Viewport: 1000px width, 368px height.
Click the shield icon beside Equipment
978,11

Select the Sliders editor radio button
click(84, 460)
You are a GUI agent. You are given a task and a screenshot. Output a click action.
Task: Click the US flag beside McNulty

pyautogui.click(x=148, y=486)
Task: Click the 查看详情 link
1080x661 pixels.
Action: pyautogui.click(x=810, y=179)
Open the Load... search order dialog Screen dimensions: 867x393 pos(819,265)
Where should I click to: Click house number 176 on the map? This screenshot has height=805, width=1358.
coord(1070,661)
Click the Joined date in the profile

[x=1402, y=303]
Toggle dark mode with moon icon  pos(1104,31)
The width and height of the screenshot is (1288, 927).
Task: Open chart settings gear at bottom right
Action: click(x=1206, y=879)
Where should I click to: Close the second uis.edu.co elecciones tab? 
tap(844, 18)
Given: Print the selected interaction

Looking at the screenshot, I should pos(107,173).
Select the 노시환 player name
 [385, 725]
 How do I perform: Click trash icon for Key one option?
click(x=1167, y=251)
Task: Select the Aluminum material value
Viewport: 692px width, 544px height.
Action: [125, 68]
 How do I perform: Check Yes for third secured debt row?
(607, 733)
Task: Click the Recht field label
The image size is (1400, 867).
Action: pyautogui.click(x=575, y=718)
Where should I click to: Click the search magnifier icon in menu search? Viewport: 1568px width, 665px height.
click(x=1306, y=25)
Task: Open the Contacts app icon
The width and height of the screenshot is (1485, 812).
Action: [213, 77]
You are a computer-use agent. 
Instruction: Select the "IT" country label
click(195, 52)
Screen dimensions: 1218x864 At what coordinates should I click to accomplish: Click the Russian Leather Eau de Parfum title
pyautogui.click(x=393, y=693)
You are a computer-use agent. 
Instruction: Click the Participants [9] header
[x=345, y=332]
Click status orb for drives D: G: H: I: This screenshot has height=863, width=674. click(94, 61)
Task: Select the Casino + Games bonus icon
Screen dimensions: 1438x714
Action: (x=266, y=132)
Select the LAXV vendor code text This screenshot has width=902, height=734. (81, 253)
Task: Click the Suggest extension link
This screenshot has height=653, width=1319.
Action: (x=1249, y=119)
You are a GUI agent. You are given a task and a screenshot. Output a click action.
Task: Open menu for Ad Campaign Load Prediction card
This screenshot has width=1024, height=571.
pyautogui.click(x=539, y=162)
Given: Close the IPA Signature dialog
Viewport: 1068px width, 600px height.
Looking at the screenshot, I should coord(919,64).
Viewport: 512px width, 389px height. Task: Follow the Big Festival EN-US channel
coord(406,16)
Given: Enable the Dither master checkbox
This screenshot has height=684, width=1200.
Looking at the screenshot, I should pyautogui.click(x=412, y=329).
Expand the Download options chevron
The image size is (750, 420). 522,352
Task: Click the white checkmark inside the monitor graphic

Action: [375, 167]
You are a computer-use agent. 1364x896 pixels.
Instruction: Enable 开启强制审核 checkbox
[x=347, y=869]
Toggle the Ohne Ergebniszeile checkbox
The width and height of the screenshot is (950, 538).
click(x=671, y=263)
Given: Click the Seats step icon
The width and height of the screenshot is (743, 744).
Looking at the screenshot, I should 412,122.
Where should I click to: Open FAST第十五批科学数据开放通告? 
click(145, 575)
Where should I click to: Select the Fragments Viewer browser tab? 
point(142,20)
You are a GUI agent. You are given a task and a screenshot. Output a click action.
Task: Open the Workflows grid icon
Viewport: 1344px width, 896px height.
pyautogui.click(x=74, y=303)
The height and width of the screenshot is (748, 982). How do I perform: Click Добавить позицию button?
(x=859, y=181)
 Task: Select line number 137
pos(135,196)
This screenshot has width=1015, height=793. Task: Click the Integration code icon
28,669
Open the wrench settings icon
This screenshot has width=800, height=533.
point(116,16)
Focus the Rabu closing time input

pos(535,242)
= = =
**PROBLEM:** Where a line of the listing holds "link", show that line.

**SOLUTION TO THE PROBLEM:**
Task: Click the 查看详情 link
Task: Click the Suggest extension link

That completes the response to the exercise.